Si l’accord de paix a fini par être signé en novembre dernier, la société colombienne n’en reste pas moins très polarisée, alors même que les anciens guérilleros démobilisés vont être de plus en plus nombreux à rejoindre les villes en quête de travail. Beaucoup de démobilisés ne peuvent pas dire qu’ils le sont, ils ont peur, ils sont très stigmatisés. Les citadins doivent comprendre que ces personnes ont dû prendre des décisions difficiles, et que bien souvent, il s’agit aussi de victimes”, abonde Juana Teresa Callejas. Pour s’assurer que le jeu vidéo permet bien de bousculer les idées reçues sur le conflit, cette ancienne journaliste a mené une batterie d’enquêtes sur les réactions des joueurs, dont un travail sur l’évolution du champ lexical.Narcotrafic, violence, drogue : voilà essentiellement les mots associés au conflit par les individus avant de tester le jeu vidéo.
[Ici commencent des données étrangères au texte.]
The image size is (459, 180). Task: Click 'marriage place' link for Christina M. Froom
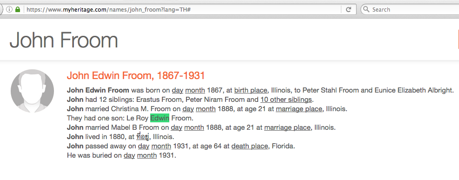(299, 109)
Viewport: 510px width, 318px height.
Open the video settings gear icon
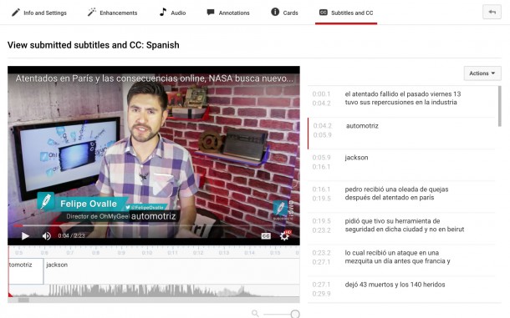[x=285, y=235]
C’est un champ lexical très limité, mais qui s’enrichit, et s’approche de la réalité, après avoir joué : les mêmes individus parlent alors de victimes, de démobilisés, de femmes, de familles. C’est une belle avancée”, explique-t-elle.

Mais la plus grande victoire a eu lieu lors de la soirée de lancement du jeu vidéo, le 8 mars dernier. Pour l’occasion, tous les acteurs du conflit qui ont participé à la réalisation du jeu y étaient invités, raconte Aura, qui y a discuté avec un ancien membre de l’EPL (Armée populaire de libération) et un ancien paramilitaire. L’ancien paramilitaire a raconté son histoire, son embrigadement forcé, il a pleuré. J’étais assise au milieu de mes bourreaux, et j’ai appris à pardonner”.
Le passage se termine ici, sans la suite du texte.